TASK PROMPT
Continue the text on probe concentration and hybridized duplex length from the point where it ends.

TEXT EXCERPT
····················

3.3 Probe concentration and hybridized duplex length study (Scheme 1)

In this part of the work, complementary probes P/cP₂₇, P/cP₁₈, and P/cP₁₄ were at stoichiometric ratio of 1/1, and the amount of nanoassemblies was determined at various probe concentrations. Fig. 4a shows a typical dark field micrograph obtained by hybridization of 400 fM complementary probes P/cP₂₇ at 1 h, whereas Fig. 4b represents the control that comprises only single type of probe. LSPR shift analysis showed a general trend of increased hybridization percentage with time (Fig. 5a–c) relative to the control (Fig. 5d). For all three duplex structures studied, the percentage of ‘yellow’ category remained low over time (Fig. 5a–c), suggesting that small nanoassemblies (‘yellow’) are a transition state from unhybridized nAu (‘green’) to nanoassemblies (‘orange’). This also implies that nAu form very good co-operative linking among each other, due to the high density of ssDNA functionalized on the nAu surface. At all time points, higher nAu concentration induced more hybridization, which can also be clearly seen in the dark field micrographs (Fig. S2†). With more particles per unit volume, the number of effective collisions among nAu increases, leading to a higher chance of DNA hybridization and nanoassembly formation.

····················

[Stored items]
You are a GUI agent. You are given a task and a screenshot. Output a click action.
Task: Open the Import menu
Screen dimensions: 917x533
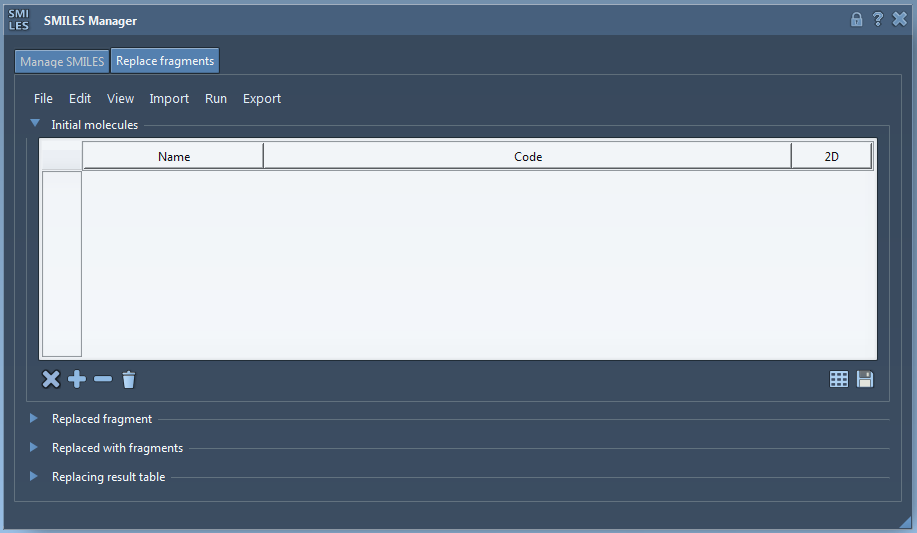169,99
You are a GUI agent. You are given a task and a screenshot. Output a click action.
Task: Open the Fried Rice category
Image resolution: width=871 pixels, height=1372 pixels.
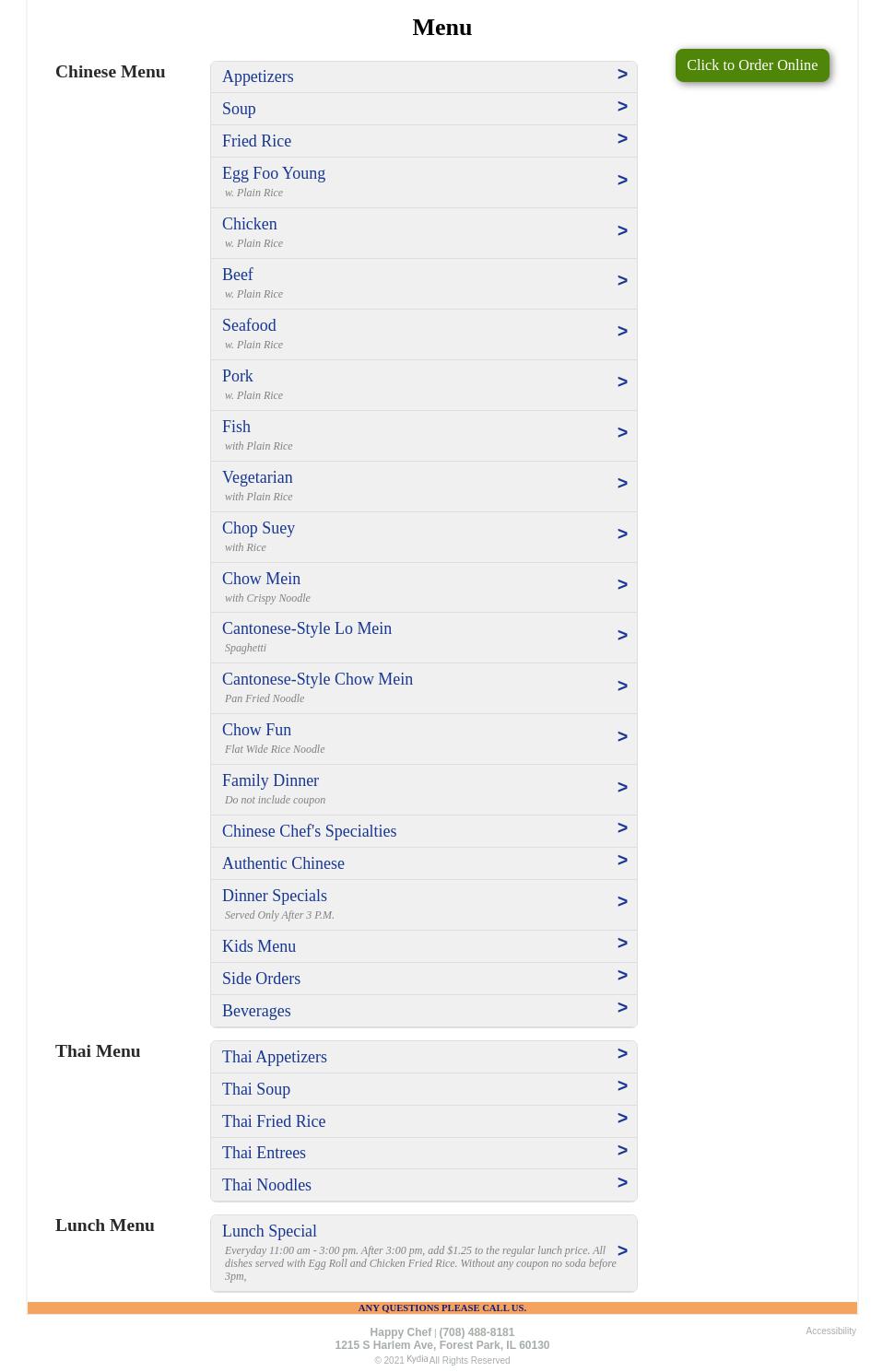256,141
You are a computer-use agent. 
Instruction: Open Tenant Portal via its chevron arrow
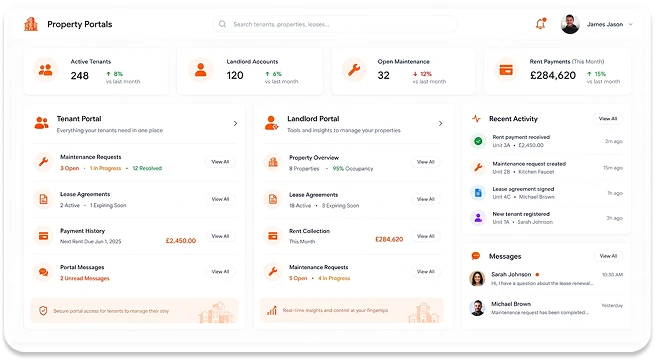point(235,124)
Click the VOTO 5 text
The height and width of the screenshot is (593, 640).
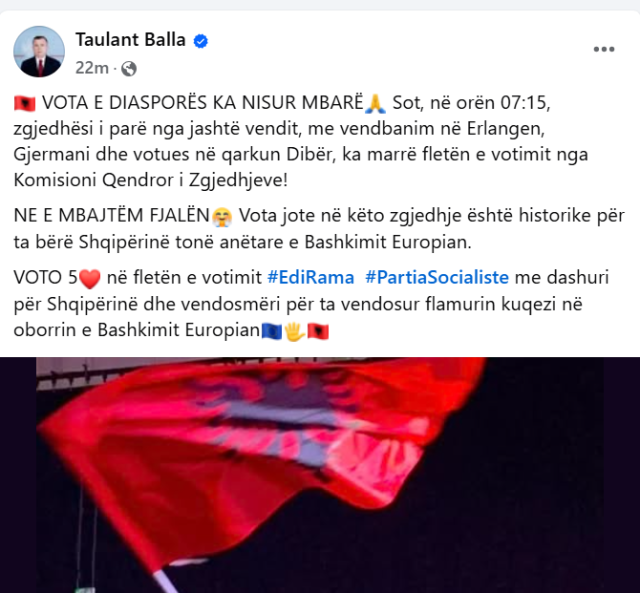click(x=45, y=278)
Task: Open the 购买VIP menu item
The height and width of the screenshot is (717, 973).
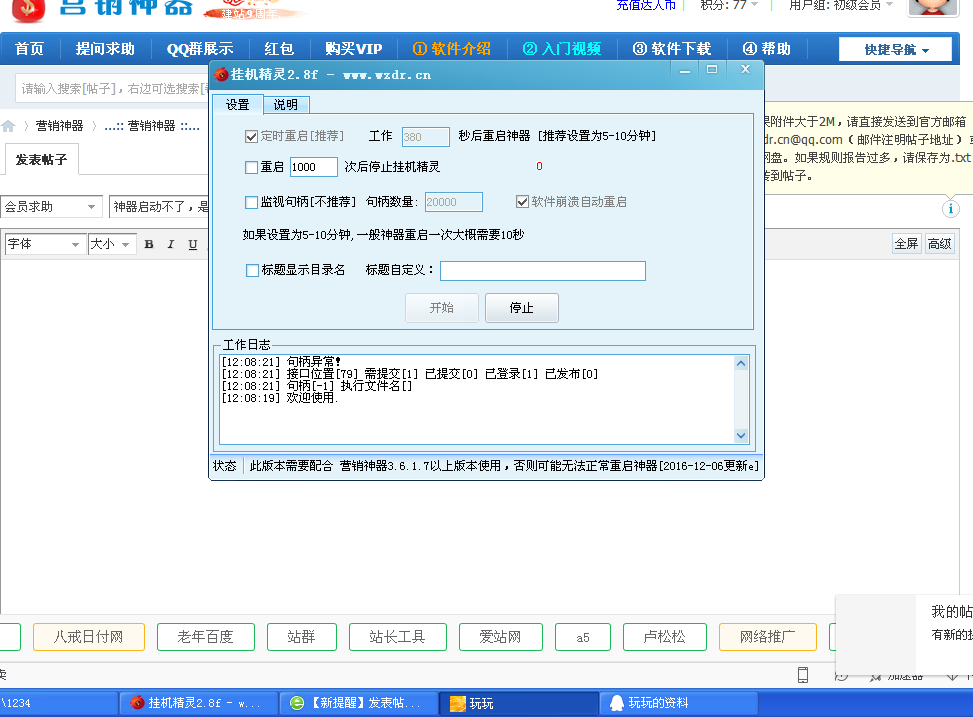Action: tap(353, 49)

····················

TASK OUTPUT
Fig. 4 Probe concentration and hybridized duplex length study (Scheme 1). Dark field micrographs on (a) complementary probes nAu-P/nAu-cP₂₇ hybridized at constant ratio of 1/1 and concentration 400 fM, (b) control comprises only single type of probe, both recorded after 1 h hybridization. The scattering color of control remains more than 95% green even after 24 h. Images were taken from the bottom plane of the liquid chamber where the particles had settled. Buffer: 140 mM Tris, 140 mM NaCl, 2 mM MgCl₂.

Fig. 5 Probe concentration and hybridized duplex length study (Scheme 1). The charts summarize the hybridization percentage between complementary probes nAu-P/nAu-cP₂₇ (red bars), nAu-P/nAu-cP₁₈ (yellow bars), and nAu-P/nAu-cP₁₄ (blue bars), at decreasing concentration of (a) 400 fM, (b) 100 fM, and (c) 10 fM while the ratio is kept at 1/1. The analysis is performed by counting the hybridized-clusters (categorized as ‘yellow’ and ‘orange’ due to their distinct LSPR plasmon shift) vs. the individual probes (categorized as ‘green’). The corresponding controls are illustrated in (d) for 400 fM (black bars), 100 fM (grey bars), and 10 fM (light-grey bars) where only a single type of probe exists, thus no hybridization take place. Each set of data in (a)–(d) consists of three repeats. Buffer: 140 mM Tris, 140 mM NaCl, 2 mM MgCl₂.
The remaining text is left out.